Die Gruppenprophylaxe hat sich bewährt. Die deutlich verbesserte Zahngesundheit bei Kindern und Jugendlichen zeigt, dass wir auf dem richtigen Weg sind. Es gibt aber keinen Grund nachzulassen. Insbesondere muss man aufpassen, dass bestimmte Gruppen nicht von dieser grundsätzlich positiven Entwicklung abgehängt werden.

Gerade bei Kindern aus sozioökonomisch benachteiligten Familien oder mit Migrationshintergrund ist gehäuft eine schlechte Zahngesundheit festzustellen. Diese Gruppen müssen noch stärker in unseren Fokus rücken, etwa durch Intensivierung der Elternarbeit, denn die Eltern sind Vorbilder für die Gesundheitserziehung ihrer Kinder. Nicht nur Gesund beginnt im Mund, sondern auch die Chancengleichheit beginnt im Mund.
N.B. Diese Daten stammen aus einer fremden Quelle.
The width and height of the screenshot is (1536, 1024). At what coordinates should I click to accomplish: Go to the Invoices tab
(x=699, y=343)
Die Fragen stellte Sara Friedrich.

Anmerkung der Redaktion:

Am Rande vom Tag der offenen Tür im Bundesgesundheitsministerium in Berlin ergänzte Dietze das Interview. Mit Blick auf die Broschüren, die zum Thema Zahnpflege produziert werden, kritisierte er: "Wir müssen uns reduzieren, was die Botschaften betrifft. Die vorrangige Botschaft ist immer das tägliche Zähne putzen mit fluoridierter Zahnpasta." Darüber hinausgehende Botschaften wie die zahngesunde Ernährung seien auch wichtig, aber man dürfe die Zielgruppen nicht mit zu vielen Informationen überfrachten.
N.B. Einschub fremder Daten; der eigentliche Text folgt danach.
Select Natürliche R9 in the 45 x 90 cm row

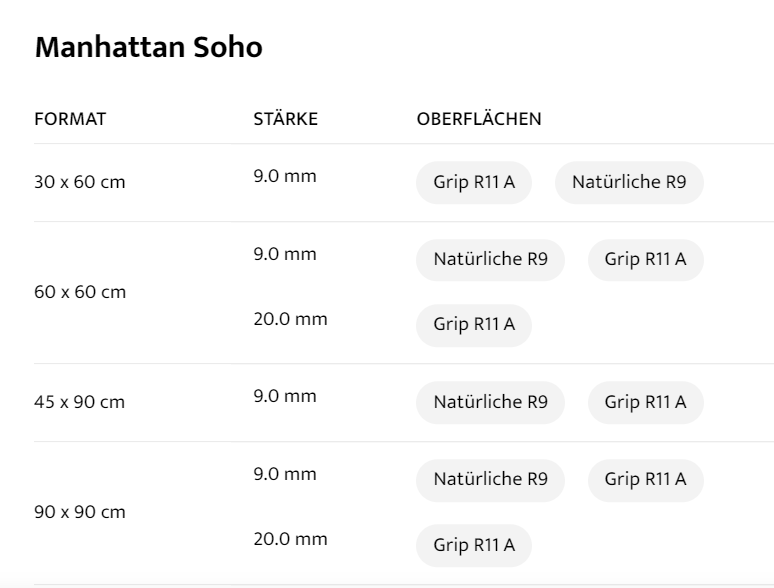490,402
Am meisten Sorgen machen ihm, der seit einem halben Jahr die LAG Berlin leitet, sozial schwächere Menschen mit Migrationshintergrund. Deren Kinder, die mitunter keine Kindertageseinrichtung besuchen, würden zum Teil nur über die Gespräche mit "Stadtteilmüttern" Informationen über Zahngesundheit erfahren.

Ein weiteres Problem: In Migrationsfamilien werde mitunter mit unfluoridiertem Salz gekocht, weil das etwa in türkischen Supermärkten nicht immer verkauft werde. Flüchtlichlingskinder hätten laut Dietze das Problem, dass sie das Zähneputzen nicht als tägliches Ritual verinnerlicht haben und nun hier in der BRD auf eine "zahnungesunde Ernährung" stoßen.
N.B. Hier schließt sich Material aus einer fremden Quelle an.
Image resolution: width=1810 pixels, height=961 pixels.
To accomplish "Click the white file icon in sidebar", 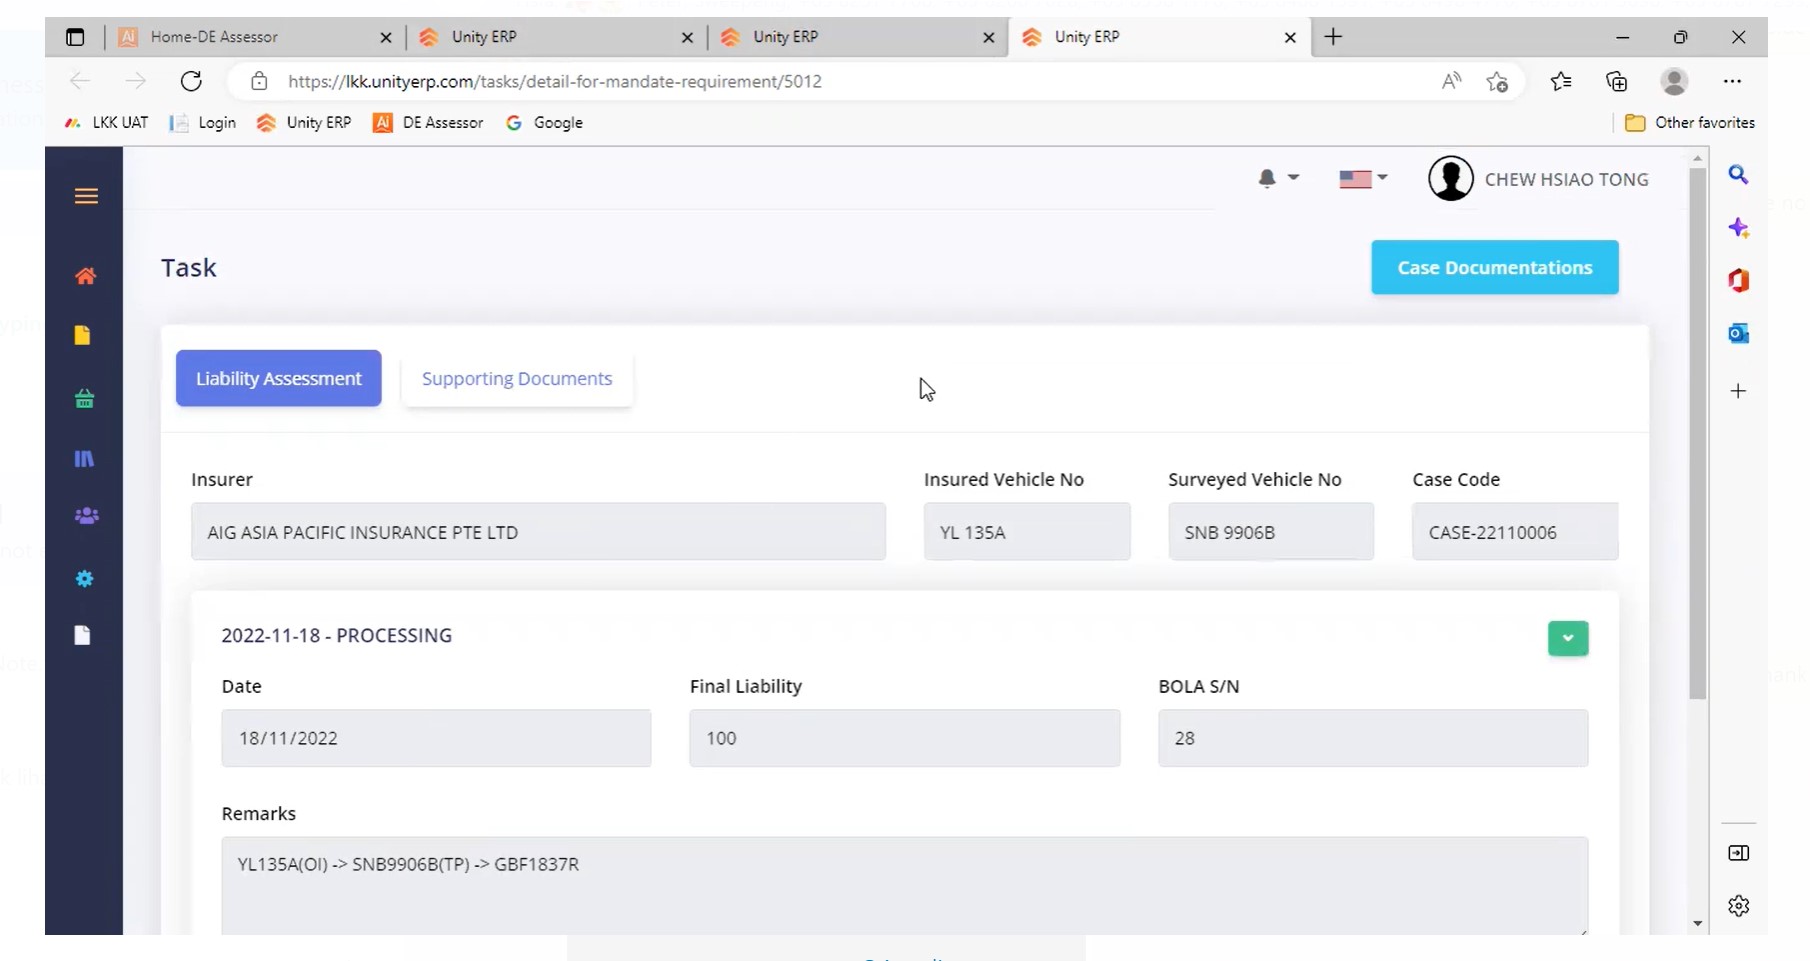I will [x=83, y=636].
Andreas Dietze ist Volljurist. Von 1988 bis 1993 hat er Rechtswissenschaften an der Freien Universität Berlin studiert. Von 1994 bis 1996 hat er ein Referendariat beim Kammergericht Berlin absolviert. Von 1996 bis 2015 war er beiSozialversicherung für Landwirtschaft, Gartenbau und Forsten tätig, zuletzt als Regionalbeauftragter für die neuen Länder. Seit Januar 2016 ist er Geschäftsführer der Landesarbeitsgemeinschaft Berlin zur Verhütung von Zahnerkrankungen (Gruppenprophylaxe) e.V.